# Bonding pouches?



## Greyss (Apr 11, 2012)

As some people know i belive to have an untame, blind 6 month old albino rat. A while ago i made a bonding pouch, i took me a long time and i was very proud of it. however i never got round to using it. i never really understood how to. so has anyone else used them? When is the best time to use it? Day, morning, evening or night? Should i use it when hes tired? how long should i leave him in there for? Thanks for replies! Sorry if im rambleing a bit xox


----------



## CarrieD (Nov 20, 2011)

What's worked best for me with a bonding pouch is to pick a time they're kind of sleepy - like the middle of the afternoon. How much time they spend in the pouch depends on their comfort level. As soon as they start to get frantic, they go back to their cage, even if it's just a few minutes. The time out gets longer and longer, once they get used to it. 

The idea is to keep them near you without actually having to hold them with your hands. I wear mine around my neck. Lots of people use the hoods on a hoodie the same way, and some use a fanny pack type deal.


----------



## Greyss (Apr 11, 2012)

Oh thankypu so muh for replying! I will try that! xox


----------



## CarrieD (Nov 20, 2011)

You're welcome.  Another thing you can try is out time just with you. A bed or recliner covered with a "rat blanket" is my favorite, but I know people do bonding sessions in the bath tub, as well. 

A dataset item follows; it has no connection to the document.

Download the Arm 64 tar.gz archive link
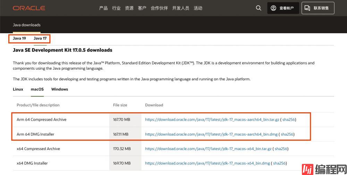The image size is (347, 175). click(x=212, y=120)

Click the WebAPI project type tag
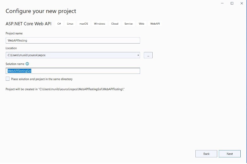tap(155, 24)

Those sessions usually last a little longer because the rat is free, (somewhat), to move around, and they tend not to get as frantic. They can come check you out as they want to. I use a small cage at the foot of the bed they can go in and out of as they like, and small boxes or paper bags to hide/play in. When they're done exploring, they'll go into a box or the cage and stay there, and that's when I know the session is over. Before long, that turns into play time with you and he'll look forward to it.


----------